_DESCRIPTION OF THE TASK_. Write out the full listing below exactly as given.
'''
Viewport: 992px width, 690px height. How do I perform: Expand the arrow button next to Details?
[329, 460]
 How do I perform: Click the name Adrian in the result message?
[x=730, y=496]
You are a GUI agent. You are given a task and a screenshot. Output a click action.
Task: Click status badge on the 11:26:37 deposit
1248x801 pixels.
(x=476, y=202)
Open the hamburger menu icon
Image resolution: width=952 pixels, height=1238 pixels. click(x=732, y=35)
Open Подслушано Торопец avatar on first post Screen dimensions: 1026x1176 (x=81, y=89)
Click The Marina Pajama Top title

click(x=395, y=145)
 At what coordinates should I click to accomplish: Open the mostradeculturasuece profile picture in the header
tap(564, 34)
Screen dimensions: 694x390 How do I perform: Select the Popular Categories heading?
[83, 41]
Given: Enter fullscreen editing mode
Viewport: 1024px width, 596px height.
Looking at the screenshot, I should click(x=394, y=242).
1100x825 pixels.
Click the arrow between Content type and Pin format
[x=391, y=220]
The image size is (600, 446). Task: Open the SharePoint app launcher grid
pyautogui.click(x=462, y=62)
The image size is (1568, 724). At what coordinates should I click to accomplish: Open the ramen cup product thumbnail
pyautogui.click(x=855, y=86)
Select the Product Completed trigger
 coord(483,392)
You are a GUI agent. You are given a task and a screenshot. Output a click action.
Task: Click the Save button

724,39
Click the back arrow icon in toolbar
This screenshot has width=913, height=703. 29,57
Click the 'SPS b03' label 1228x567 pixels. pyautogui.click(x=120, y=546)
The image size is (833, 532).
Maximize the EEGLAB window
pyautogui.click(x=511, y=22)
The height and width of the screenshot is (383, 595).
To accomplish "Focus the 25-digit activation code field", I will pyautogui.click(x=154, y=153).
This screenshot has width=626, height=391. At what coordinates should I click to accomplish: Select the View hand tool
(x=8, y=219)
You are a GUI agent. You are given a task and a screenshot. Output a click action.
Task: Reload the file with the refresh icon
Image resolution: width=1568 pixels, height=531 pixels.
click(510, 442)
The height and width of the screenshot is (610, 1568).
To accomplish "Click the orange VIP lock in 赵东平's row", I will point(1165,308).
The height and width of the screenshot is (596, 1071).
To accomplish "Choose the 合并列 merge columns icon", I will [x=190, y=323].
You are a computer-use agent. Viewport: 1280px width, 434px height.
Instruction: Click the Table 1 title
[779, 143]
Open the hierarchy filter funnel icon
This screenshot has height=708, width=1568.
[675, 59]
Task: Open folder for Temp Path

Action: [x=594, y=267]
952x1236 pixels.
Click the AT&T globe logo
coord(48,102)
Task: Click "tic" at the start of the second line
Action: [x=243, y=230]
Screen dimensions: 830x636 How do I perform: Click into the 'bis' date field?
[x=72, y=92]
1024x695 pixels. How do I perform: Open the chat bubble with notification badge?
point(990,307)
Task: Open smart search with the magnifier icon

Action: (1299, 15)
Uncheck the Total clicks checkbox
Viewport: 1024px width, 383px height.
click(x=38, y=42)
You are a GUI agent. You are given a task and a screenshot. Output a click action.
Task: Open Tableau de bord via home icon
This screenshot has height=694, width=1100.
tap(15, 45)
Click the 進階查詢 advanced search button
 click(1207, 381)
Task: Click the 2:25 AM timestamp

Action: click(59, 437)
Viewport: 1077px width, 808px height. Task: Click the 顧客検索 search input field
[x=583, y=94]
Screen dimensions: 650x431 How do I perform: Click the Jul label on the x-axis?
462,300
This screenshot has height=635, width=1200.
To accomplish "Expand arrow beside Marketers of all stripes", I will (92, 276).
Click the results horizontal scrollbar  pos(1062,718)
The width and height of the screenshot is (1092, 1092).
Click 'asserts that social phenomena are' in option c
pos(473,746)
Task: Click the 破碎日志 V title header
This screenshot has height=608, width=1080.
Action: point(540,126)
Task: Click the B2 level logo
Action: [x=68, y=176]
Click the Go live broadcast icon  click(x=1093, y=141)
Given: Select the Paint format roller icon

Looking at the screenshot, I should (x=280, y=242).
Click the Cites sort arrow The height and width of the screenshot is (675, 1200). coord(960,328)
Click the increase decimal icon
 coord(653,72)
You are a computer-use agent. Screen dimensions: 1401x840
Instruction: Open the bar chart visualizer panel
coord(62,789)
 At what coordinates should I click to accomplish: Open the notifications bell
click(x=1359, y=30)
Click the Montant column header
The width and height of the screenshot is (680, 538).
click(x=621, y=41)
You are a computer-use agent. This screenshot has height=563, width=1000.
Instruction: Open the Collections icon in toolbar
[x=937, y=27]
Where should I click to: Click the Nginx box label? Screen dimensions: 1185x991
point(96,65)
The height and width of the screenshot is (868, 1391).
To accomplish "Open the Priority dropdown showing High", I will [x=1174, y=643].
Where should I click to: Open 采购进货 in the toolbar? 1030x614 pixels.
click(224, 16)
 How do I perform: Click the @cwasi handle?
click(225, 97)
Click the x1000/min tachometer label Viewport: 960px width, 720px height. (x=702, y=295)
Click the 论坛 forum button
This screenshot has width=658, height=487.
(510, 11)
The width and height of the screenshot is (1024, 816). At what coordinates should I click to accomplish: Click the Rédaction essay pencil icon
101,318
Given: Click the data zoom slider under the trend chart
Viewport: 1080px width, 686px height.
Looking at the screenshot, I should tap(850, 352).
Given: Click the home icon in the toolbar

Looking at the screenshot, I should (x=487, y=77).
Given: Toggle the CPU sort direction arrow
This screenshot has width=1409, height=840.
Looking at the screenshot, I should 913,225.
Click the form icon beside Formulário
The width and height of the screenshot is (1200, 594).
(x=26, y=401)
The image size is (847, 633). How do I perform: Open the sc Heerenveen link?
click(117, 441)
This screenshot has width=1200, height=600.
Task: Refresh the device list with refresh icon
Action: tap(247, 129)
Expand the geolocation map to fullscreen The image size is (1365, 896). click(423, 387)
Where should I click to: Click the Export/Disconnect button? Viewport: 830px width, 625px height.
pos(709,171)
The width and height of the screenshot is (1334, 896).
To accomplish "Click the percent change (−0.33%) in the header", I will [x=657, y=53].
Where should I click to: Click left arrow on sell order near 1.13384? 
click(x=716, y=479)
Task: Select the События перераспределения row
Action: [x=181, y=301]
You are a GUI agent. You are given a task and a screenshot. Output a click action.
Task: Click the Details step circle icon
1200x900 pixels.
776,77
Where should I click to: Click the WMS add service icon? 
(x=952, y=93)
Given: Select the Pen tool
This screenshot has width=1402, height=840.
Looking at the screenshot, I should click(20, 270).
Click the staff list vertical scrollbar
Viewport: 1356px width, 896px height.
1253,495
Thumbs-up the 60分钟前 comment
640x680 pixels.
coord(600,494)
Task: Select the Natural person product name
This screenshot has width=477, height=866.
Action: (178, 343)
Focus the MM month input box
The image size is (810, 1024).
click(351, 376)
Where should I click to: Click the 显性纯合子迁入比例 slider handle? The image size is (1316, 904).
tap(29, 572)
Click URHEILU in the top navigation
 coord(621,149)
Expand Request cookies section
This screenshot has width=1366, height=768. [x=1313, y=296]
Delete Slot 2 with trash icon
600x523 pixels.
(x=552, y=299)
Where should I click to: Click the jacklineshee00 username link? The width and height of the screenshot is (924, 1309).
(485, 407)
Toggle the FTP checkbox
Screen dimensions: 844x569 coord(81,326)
'''
_SOLUTION_.
Viewport: 992px width, 690px height. How do I perform: Expand the arrow button next to Details?
[329, 460]
 How do I perform: Click the name Adrian in the result message?
[x=730, y=496]
You are a GUI agent. You are given a task and a screenshot. Output a click action.
Task: Click status badge on the 11:26:37 deposit
1248x801 pixels.
(x=476, y=202)
Open the hamburger menu icon
Image resolution: width=952 pixels, height=1238 pixels. click(x=732, y=35)
Open Подслушано Торопец avatar on first post Screen dimensions: 1026x1176 (x=81, y=89)
Click The Marina Pajama Top title

click(x=395, y=145)
 At what coordinates should I click to accomplish: Open the mostradeculturasuece profile picture in the header
tap(564, 34)
Screen dimensions: 694x390 How do I perform: Select the Popular Categories heading?
[83, 41]
Given: Enter fullscreen editing mode
Viewport: 1024px width, 596px height.
Looking at the screenshot, I should click(x=394, y=242).
1100x825 pixels.
Click the arrow between Content type and Pin format
[x=391, y=220]
The image size is (600, 446). Task: Open the SharePoint app launcher grid
pyautogui.click(x=462, y=62)
The image size is (1568, 724). At what coordinates should I click to accomplish: Open the ramen cup product thumbnail
pyautogui.click(x=855, y=86)
Select the Product Completed trigger
 coord(483,392)
You are a GUI agent. You are given a task and a screenshot. Output a click action.
Task: Click the Save button

724,39
Click the back arrow icon in toolbar
This screenshot has width=913, height=703. 29,57
Click the 'SPS b03' label 1228x567 pixels. pyautogui.click(x=120, y=546)
The image size is (833, 532).
Maximize the EEGLAB window
pyautogui.click(x=511, y=22)
The height and width of the screenshot is (383, 595).
To accomplish "Focus the 25-digit activation code field", I will pyautogui.click(x=154, y=153).
This screenshot has width=626, height=391. At what coordinates should I click to accomplish: Select the View hand tool
(x=8, y=219)
You are a GUI agent. You are given a task and a screenshot. Output a click action.
Task: Reload the file with the refresh icon
Image resolution: width=1568 pixels, height=531 pixels.
click(510, 442)
The height and width of the screenshot is (610, 1568).
To accomplish "Click the orange VIP lock in 赵东平's row", I will point(1165,308).
The height and width of the screenshot is (596, 1071).
To accomplish "Choose the 合并列 merge columns icon", I will [x=190, y=323].
You are a computer-use agent. Viewport: 1280px width, 434px height.
Instruction: Click the Table 1 title
[779, 143]
Open the hierarchy filter funnel icon
This screenshot has height=708, width=1568.
[675, 59]
Task: Open folder for Temp Path

Action: [x=594, y=267]
952x1236 pixels.
Click the AT&T globe logo
coord(48,102)
Task: Click "tic" at the start of the second line
Action: [x=243, y=230]
Screen dimensions: 830x636 How do I perform: Click into the 'bis' date field?
[x=72, y=92]
1024x695 pixels. How do I perform: Open the chat bubble with notification badge?
point(990,307)
Task: Open smart search with the magnifier icon

Action: (1299, 15)
Uncheck the Total clicks checkbox
Viewport: 1024px width, 383px height.
click(x=38, y=42)
You are a GUI agent. You are given a task and a screenshot. Output a click action.
Task: Open Tableau de bord via home icon
This screenshot has height=694, width=1100.
tap(15, 45)
Click the 進階查詢 advanced search button
 click(1207, 381)
Task: Click the 2:25 AM timestamp

Action: click(59, 437)
Viewport: 1077px width, 808px height. Task: Click the 顧客検索 search input field
[x=583, y=94]
Screen dimensions: 650x431 How do I perform: Click the Jul label on the x-axis?
462,300
This screenshot has height=635, width=1200.
To accomplish "Expand arrow beside Marketers of all stripes", I will (92, 276).
Click the results horizontal scrollbar  pos(1062,718)
The width and height of the screenshot is (1092, 1092).
Click 'asserts that social phenomena are' in option c
pos(473,746)
Task: Click the 破碎日志 V title header
This screenshot has height=608, width=1080.
Action: point(540,126)
Task: Click the B2 level logo
Action: [x=68, y=176]
Click the Go live broadcast icon  click(x=1093, y=141)
Given: Select the Paint format roller icon

Looking at the screenshot, I should (x=280, y=242).
Click the Cites sort arrow The height and width of the screenshot is (675, 1200). coord(960,328)
Click the increase decimal icon
 coord(653,72)
You are a computer-use agent. Screen dimensions: 1401x840
Instruction: Open the bar chart visualizer panel
coord(62,789)
 At what coordinates should I click to accomplish: Open the notifications bell
click(x=1359, y=30)
Click the Montant column header
The width and height of the screenshot is (680, 538).
click(x=621, y=41)
You are a computer-use agent. This screenshot has height=563, width=1000.
Instruction: Open the Collections icon in toolbar
[x=937, y=27]
Where should I click to: Click the Nginx box label? Screen dimensions: 1185x991
point(96,65)
The height and width of the screenshot is (868, 1391).
To accomplish "Open the Priority dropdown showing High", I will [x=1174, y=643].
Where should I click to: Open 采购进货 in the toolbar? 1030x614 pixels.
click(224, 16)
 How do I perform: Click the @cwasi handle?
click(225, 97)
Click the x1000/min tachometer label Viewport: 960px width, 720px height. (x=702, y=295)
Click the 论坛 forum button
This screenshot has width=658, height=487.
(510, 11)
The width and height of the screenshot is (1024, 816). At what coordinates should I click to accomplish: Click the Rédaction essay pencil icon
101,318
Given: Click the data zoom slider under the trend chart
Viewport: 1080px width, 686px height.
Looking at the screenshot, I should tap(850, 352).
Given: Click the home icon in the toolbar

Looking at the screenshot, I should (x=487, y=77).
Given: Toggle the CPU sort direction arrow
This screenshot has width=1409, height=840.
Looking at the screenshot, I should 913,225.
Click the form icon beside Formulário
The width and height of the screenshot is (1200, 594).
(x=26, y=401)
The image size is (847, 633). How do I perform: Open the sc Heerenveen link?
click(117, 441)
This screenshot has width=1200, height=600.
Task: Refresh the device list with refresh icon
Action: tap(247, 129)
Expand the geolocation map to fullscreen The image size is (1365, 896). click(423, 387)
Where should I click to: Click the Export/Disconnect button? Viewport: 830px width, 625px height.
pos(709,171)
The width and height of the screenshot is (1334, 896).
To accomplish "Click the percent change (−0.33%) in the header", I will [x=657, y=53].
Where should I click to: Click left arrow on sell order near 1.13384? 
click(x=716, y=479)
Task: Select the События перераспределения row
Action: [x=181, y=301]
You are a GUI agent. You are given a task and a screenshot. Output a click action.
Task: Click the Details step circle icon
1200x900 pixels.
776,77
Where should I click to: Click the WMS add service icon? 
(x=952, y=93)
Given: Select the Pen tool
This screenshot has width=1402, height=840.
Looking at the screenshot, I should click(20, 270).
Click the staff list vertical scrollbar
Viewport: 1356px width, 896px height.
1253,495
Thumbs-up the 60分钟前 comment
640x680 pixels.
coord(600,494)
Task: Select the Natural person product name
This screenshot has width=477, height=866.
Action: (178, 343)
Focus the MM month input box
The image size is (810, 1024).
click(351, 376)
Where should I click to: Click the 显性纯合子迁入比例 slider handle? The image size is (1316, 904).
tap(29, 572)
Click URHEILU in the top navigation
 coord(621,149)
Expand Request cookies section
This screenshot has width=1366, height=768. [x=1313, y=296]
Delete Slot 2 with trash icon
600x523 pixels.
(x=552, y=299)
Where should I click to: Click the jacklineshee00 username link? The width and height of the screenshot is (924, 1309).
(485, 407)
Toggle the FTP checkbox
Screen dimensions: 844x569 coord(81,326)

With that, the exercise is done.